## Task objective
Starting at the line that contains "Given: Click the 2661 MHz clock speed value", output each line exactly as written through the end of the listing below, but leave out the pictures.

## Recorded data
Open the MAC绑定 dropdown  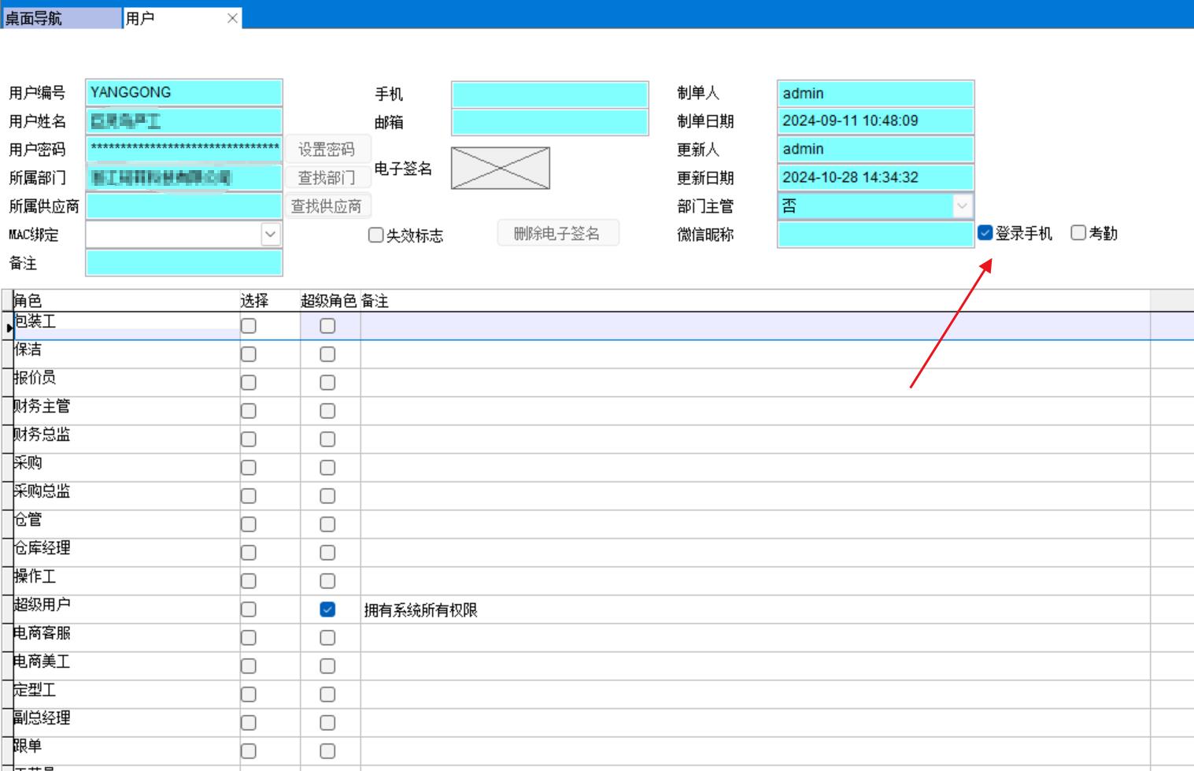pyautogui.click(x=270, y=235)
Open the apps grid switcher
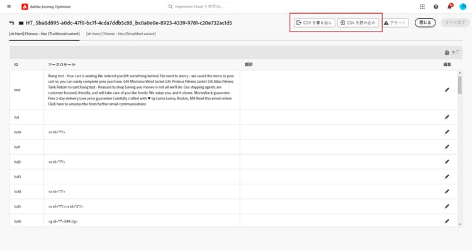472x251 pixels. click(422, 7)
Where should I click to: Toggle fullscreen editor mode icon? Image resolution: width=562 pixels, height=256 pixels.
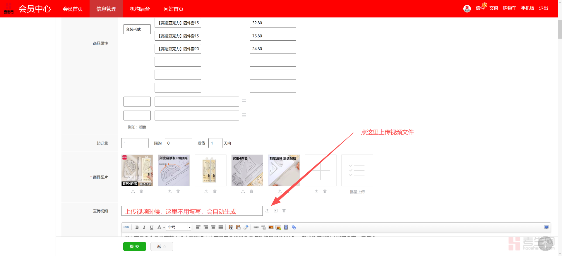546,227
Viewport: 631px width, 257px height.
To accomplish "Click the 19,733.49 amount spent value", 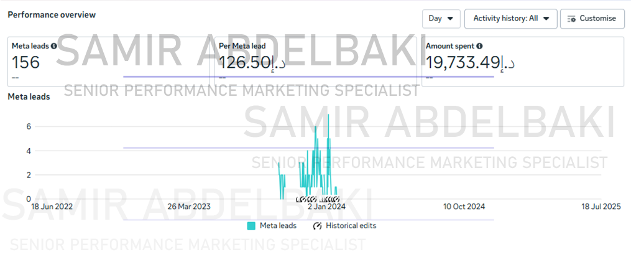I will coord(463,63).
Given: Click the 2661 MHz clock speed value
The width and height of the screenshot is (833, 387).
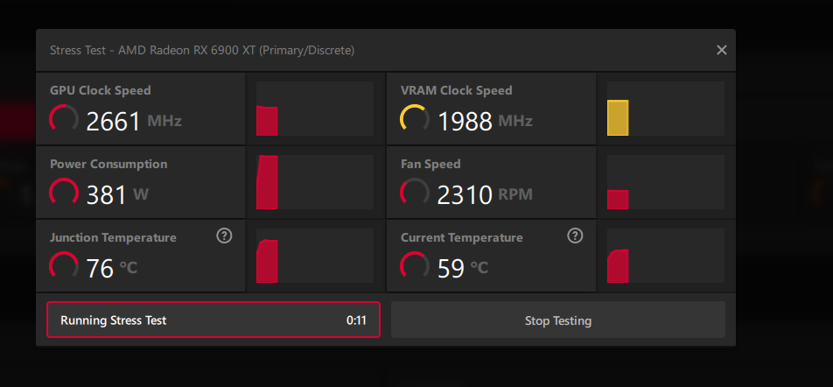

## Your response
Given: Click the 2661 MHz clock speed value
The width and height of the screenshot is (833, 387).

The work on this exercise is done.